Altered feeding pattern/Ineffective feeding pattern or Failure to thrive.

Later

Misslady

I wouldn't use the one about infection r/t umbilical cord site. In many years of taking care of kiddos, I've never seen it happen. Not once.

The biggies with newborns are temperature (which you rightly picked) and feeding. If there are problems with either of these (or baby has a diabetic mom), blood sugar will also be a concern. Low temp and inadequate intake can use up blood sugar as the body uses it for fuel. Diabetic moms have kids who are used to insulin bringing the blood sugar down. After birth, that insulin keeps on pumping for a little while and can send blood sugar plummeting.

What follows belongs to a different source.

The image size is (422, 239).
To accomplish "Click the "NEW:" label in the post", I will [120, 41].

One other thing we keep an eye on is jaundice from hyperbilirubinemia. At my hospital, nurses use bilimeters as a screening tool on the second day of life. We can also order a serum bili level at any time we feel a kid looks yellow or has enough risk factors (positive Coombs tests, large amount of bruising or cephalohematoma, Asian ethnicity, hx of siblings with jaundice, etc.) to merit the test. We are also responsible for phototherapy once it's ordered. This might be something you could work with.

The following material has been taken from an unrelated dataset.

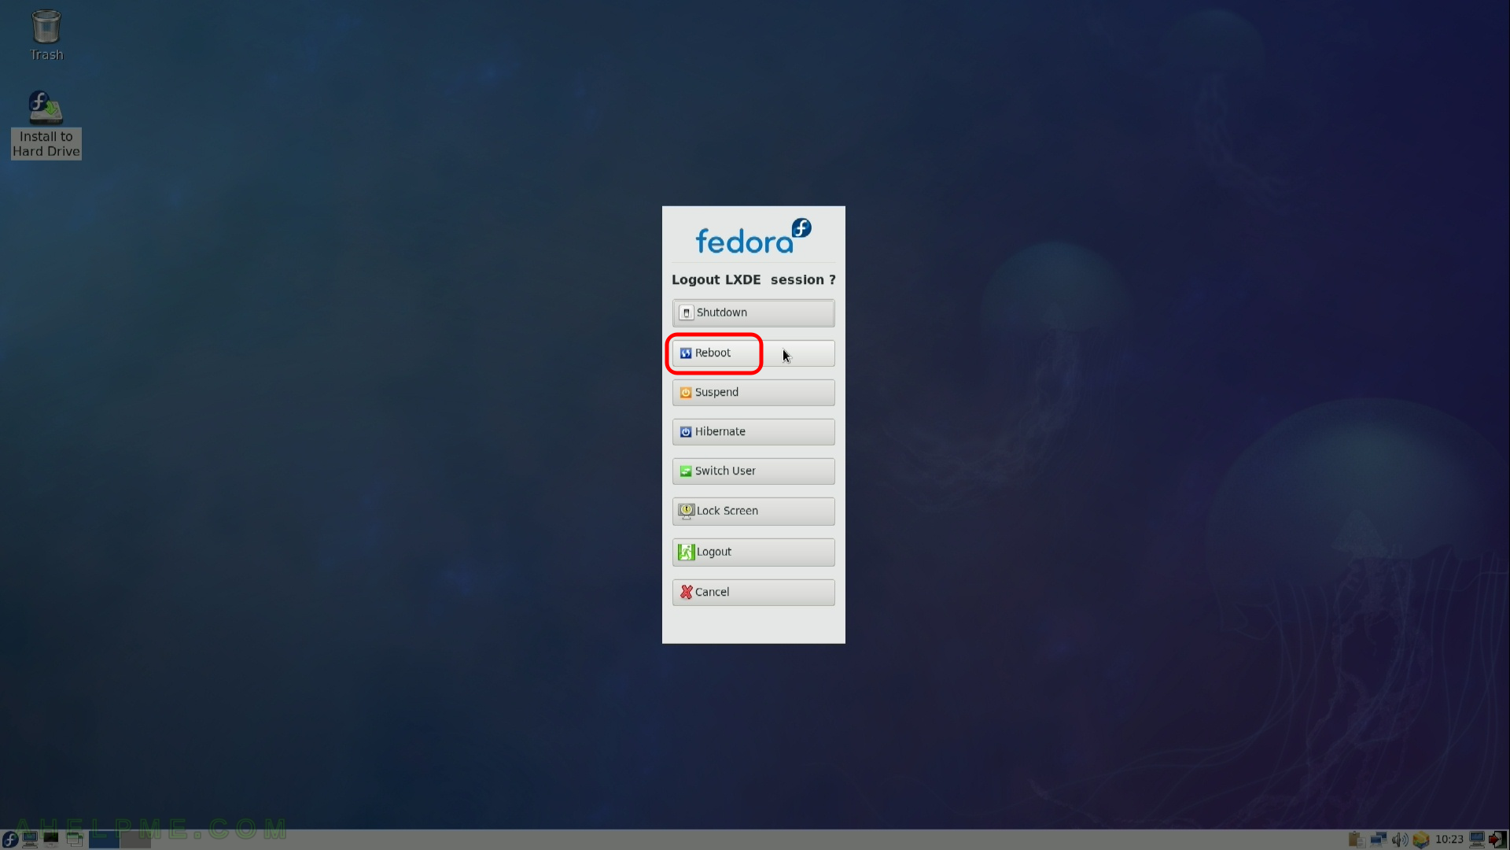
Task: Select the Suspend session option
Action: pyautogui.click(x=754, y=391)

Hope this give you a good starting place.

Specializes in med/surg, telemetry, IV therapy, mgmt.

use risk for infection r/t break in skin integrity at umbilical cord site. the risk factor is that if the cord comes off or is traumatically removed instead of falling off on its own it creates an open skin area which is the actual potential for infection as a result of open skin area.

for ineffective thermoregulation r/t immature compensation for changes in environmental temperature. see https://allnurses.com/general-nursing-student/newborn-nursing-diagnosis-346647.html for information on thermoregulation of temperature in newborns and nursing interventions. it has links to this website: http://www.who.int/reproductive-health/publications/msm_97_2_thermal_protection_of_the_newborn/msm_97_2_chapter2.en.html

you can use imbalanced nutrition: less than body requirements r/t poor feeding behaviors when babies don't start feeding well at first by bottle. just describe their fussiness with feeding, poor intake amount or other little problems that are going on.

I have a quick question..for a normal newborn..no complications would ineffective airway be the number 1 nursing dx? This was a test question and I chose thermoregulations but now I am kicking myself because of ABC...Thanks!

unless the newborns breathing is compromised, your answer should be correct. b careful with the ABC ?????s, sometimes they just throw them in there as a red herring, as in this case.